サッカー日本代表に長友佑都は不可欠と福田正博が考えるワケ 今後のメンバー争いはどうなる? (2ページ目)
【爆発的な成長を見せる選手は出てくるか】
このようにつねに新たな種を撒き続けることは森保監督にとって大切な仕事だが、先月のW杯アジア最終予選の最後の2試合でも同様に種を撒いている。それまで招集する機会がなかったり、少なかった選手たちを手元に置いて、つぶさに観察した。
オーストラリア戦を0-1で落とし、インドネシア戦は6-0と大勝した6月のW杯アジア最終予選は、それまでと大きくメンバーの顔ぶれを変えた。
佐野海舟(マインツ)、佐野航大(NEC)、関根大輝(スタッド・ランス)、森下龍矢(レギア・ワルシャワ)、三戸舜介(スパルタ)、鈴木唯人(来季フライブルク)、平河悠(ブリストル・シティ)などを招集。
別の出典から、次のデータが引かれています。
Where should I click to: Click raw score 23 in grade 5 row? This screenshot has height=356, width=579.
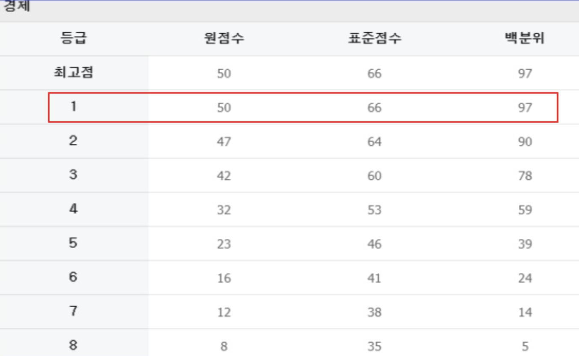[x=224, y=244]
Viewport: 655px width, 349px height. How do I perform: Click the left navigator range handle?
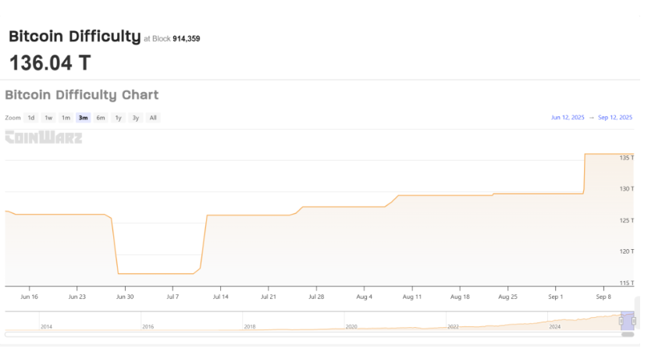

そして森保監督らしさが表われていたのが、Jリーグからピックアップした選手たちだ。鈴木淳之介(湘南ベルマーレ)、佐藤龍之介(ファジアーノ岡山)、熊坂光希(柏レイソル/怪我のため途中離脱)、細谷真大(柏)、俵積田晃太(FC東京)。
私のようにJリーグ中継の解説をしていれば、彼らのことを把握しているのは当然だが、一般的には今回の日本代表招集によって初めて知ったという人も少なくなかったのではないだろうか。森保監督は海外組の動向を追いつつ、Jリーグでイキのいいプレーをする選手たちもしっかりチェックしている。
そして試合では佐野航大が攻撃的なポジションであそこまでやれるとは思わなかったし、町野修斗がポストプレーでボールを収められたことには驚かされた。
しかし、だからといって今後代表のメンバーに常時入るかと言えば、あくまでスタートラインに立ったにすぎない。なぜなら彼らは、W杯アジア最終予選に常時招集されたメンバーたちに追いつき追い越さなければ、その座を奪えないからだ。実際6月シリーズで「圧倒的な違い」を見せたのは、鎌田大地であり、久保建英だったのも事実だ。
日本代表に招集された選手たちには、「どんな違いを見せられるのか」「何でチームに貢献できるのか」を見せてもらいたい。撒かれた種が、ここからの1シーズンでどこまで大きく育つのか。爆発的な成長を見せる選手が、ひとり、ふたりと出てきた時に、日本代表は前回のカタールW杯以上の衝撃を世界に与えることにつながっていくはずだ。